> _What you need to do_: Exact repetition is required: output every record in full.

> _Listed entries_:
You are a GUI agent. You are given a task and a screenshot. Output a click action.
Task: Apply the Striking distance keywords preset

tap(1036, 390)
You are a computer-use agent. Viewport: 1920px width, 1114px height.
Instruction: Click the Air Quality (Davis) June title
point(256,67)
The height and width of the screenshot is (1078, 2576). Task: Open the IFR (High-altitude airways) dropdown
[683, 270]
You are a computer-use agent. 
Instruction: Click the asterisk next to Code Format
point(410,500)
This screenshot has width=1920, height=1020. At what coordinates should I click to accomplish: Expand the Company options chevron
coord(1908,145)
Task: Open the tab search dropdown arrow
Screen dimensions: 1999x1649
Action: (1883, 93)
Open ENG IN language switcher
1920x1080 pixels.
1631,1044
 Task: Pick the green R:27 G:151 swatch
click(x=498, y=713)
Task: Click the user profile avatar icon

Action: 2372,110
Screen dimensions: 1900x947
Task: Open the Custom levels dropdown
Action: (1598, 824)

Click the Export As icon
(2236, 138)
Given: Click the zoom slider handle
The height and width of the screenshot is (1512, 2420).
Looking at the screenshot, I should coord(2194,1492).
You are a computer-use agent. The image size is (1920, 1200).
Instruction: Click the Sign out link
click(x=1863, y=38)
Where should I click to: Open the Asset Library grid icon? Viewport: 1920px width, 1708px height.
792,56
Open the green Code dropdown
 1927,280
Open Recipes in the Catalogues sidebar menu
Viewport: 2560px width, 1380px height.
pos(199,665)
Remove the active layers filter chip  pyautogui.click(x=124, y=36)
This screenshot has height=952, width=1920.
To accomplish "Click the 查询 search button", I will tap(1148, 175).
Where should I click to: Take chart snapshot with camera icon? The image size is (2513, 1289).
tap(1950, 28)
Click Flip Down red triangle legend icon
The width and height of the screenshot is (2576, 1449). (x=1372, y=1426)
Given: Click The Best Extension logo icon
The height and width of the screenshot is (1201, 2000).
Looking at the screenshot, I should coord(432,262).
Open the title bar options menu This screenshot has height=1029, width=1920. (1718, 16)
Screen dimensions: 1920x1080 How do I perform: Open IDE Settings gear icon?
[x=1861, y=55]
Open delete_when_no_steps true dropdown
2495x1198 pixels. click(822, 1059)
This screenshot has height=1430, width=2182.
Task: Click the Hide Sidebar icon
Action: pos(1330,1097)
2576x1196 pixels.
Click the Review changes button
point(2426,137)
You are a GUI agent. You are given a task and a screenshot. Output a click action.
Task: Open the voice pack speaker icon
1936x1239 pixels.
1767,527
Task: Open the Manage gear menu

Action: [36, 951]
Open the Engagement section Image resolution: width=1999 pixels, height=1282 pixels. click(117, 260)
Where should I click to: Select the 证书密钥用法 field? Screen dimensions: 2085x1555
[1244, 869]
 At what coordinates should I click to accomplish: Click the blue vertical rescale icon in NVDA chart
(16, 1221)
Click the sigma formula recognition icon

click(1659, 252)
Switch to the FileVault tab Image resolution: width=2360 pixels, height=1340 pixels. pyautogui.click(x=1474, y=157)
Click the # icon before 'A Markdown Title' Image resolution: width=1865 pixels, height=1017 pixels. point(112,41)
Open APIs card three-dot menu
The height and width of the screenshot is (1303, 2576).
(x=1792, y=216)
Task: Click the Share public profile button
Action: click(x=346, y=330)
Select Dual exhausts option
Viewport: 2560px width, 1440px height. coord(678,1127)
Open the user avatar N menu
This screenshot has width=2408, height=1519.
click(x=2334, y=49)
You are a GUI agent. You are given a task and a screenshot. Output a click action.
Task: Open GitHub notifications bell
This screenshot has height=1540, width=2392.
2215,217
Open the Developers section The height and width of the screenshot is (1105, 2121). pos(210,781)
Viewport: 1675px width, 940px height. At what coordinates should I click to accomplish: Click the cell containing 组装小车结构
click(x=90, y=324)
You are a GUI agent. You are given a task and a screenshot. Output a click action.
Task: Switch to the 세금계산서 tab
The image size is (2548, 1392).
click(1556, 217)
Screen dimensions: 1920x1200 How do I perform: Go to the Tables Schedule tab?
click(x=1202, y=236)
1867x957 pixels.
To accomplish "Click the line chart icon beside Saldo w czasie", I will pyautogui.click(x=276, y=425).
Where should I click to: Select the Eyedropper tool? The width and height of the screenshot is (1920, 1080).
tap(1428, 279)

> _Result_:
You are a GUI agent. You are given a task and a screenshot. Output a click action.
Task: Apply the Striking distance keywords preset

tap(1036, 390)
You are a computer-use agent. Viewport: 1920px width, 1114px height.
Instruction: Click the Air Quality (Davis) June title
point(256,67)
The height and width of the screenshot is (1078, 2576). Task: Open the IFR (High-altitude airways) dropdown
[683, 270]
You are a computer-use agent. 
Instruction: Click the asterisk next to Code Format
point(410,500)
This screenshot has width=1920, height=1020. At what coordinates should I click to accomplish: Expand the Company options chevron
coord(1908,145)
Task: Open the tab search dropdown arrow
Screen dimensions: 1999x1649
Action: (1883, 93)
Open ENG IN language switcher
1920x1080 pixels.
1631,1044
 Task: Pick the green R:27 G:151 swatch
click(x=498, y=713)
Task: Click the user profile avatar icon

Action: 2372,110
Screen dimensions: 1900x947
Task: Open the Custom levels dropdown
Action: (1598, 824)

Click the Export As icon
(2236, 138)
Given: Click the zoom slider handle
The height and width of the screenshot is (1512, 2420).
Looking at the screenshot, I should coord(2194,1492).
You are a computer-use agent. The image size is (1920, 1200).
Instruction: Click the Sign out link
click(x=1863, y=38)
Where should I click to: Open the Asset Library grid icon? Viewport: 1920px width, 1708px height.
792,56
Open the green Code dropdown
 1927,280
Open Recipes in the Catalogues sidebar menu
Viewport: 2560px width, 1380px height.
pos(199,665)
Remove the active layers filter chip  pyautogui.click(x=124, y=36)
This screenshot has height=952, width=1920.
To accomplish "Click the 查询 search button", I will tap(1148, 175).
Where should I click to: Take chart snapshot with camera icon? The image size is (2513, 1289).
tap(1950, 28)
Click Flip Down red triangle legend icon
The width and height of the screenshot is (2576, 1449). (x=1372, y=1426)
Given: Click The Best Extension logo icon
The height and width of the screenshot is (1201, 2000).
Looking at the screenshot, I should coord(432,262).
Open the title bar options menu This screenshot has height=1029, width=1920. (1718, 16)
Screen dimensions: 1920x1080 How do I perform: Open IDE Settings gear icon?
[x=1861, y=55]
Open delete_when_no_steps true dropdown
2495x1198 pixels. click(822, 1059)
This screenshot has height=1430, width=2182.
Task: Click the Hide Sidebar icon
Action: pos(1330,1097)
2576x1196 pixels.
Click the Review changes button
point(2426,137)
You are a GUI agent. You are given a task and a screenshot. Output a click action.
Task: Open the voice pack speaker icon
1936x1239 pixels.
1767,527
Task: Open the Manage gear menu

Action: [36, 951]
Open the Engagement section Image resolution: width=1999 pixels, height=1282 pixels. click(117, 260)
Where should I click to: Select the 证书密钥用法 field? Screen dimensions: 2085x1555
[1244, 869]
 At what coordinates should I click to accomplish: Click the blue vertical rescale icon in NVDA chart
(16, 1221)
Click the sigma formula recognition icon

click(1659, 252)
Switch to the FileVault tab Image resolution: width=2360 pixels, height=1340 pixels. pyautogui.click(x=1474, y=157)
Click the # icon before 'A Markdown Title' Image resolution: width=1865 pixels, height=1017 pixels. point(112,41)
Open APIs card three-dot menu
The height and width of the screenshot is (1303, 2576).
(x=1792, y=216)
Task: Click the Share public profile button
Action: click(x=346, y=330)
Select Dual exhausts option
Viewport: 2560px width, 1440px height. coord(678,1127)
Open the user avatar N menu
This screenshot has width=2408, height=1519.
click(x=2334, y=49)
You are a GUI agent. You are given a task and a screenshot. Output a click action.
Task: Open GitHub notifications bell
This screenshot has height=1540, width=2392.
2215,217
Open the Developers section The height and width of the screenshot is (1105, 2121). pos(210,781)
Viewport: 1675px width, 940px height. At what coordinates should I click to accomplish: Click the cell containing 组装小车结构
click(x=90, y=324)
You are a GUI agent. You are given a task and a screenshot. Output a click action.
Task: Switch to the 세금계산서 tab
The image size is (2548, 1392).
click(1556, 217)
Screen dimensions: 1920x1200 How do I perform: Go to the Tables Schedule tab?
click(x=1202, y=236)
1867x957 pixels.
To accomplish "Click the line chart icon beside Saldo w czasie", I will pyautogui.click(x=276, y=425).
Where should I click to: Select the Eyedropper tool? The width and height of the screenshot is (1920, 1080).
tap(1428, 279)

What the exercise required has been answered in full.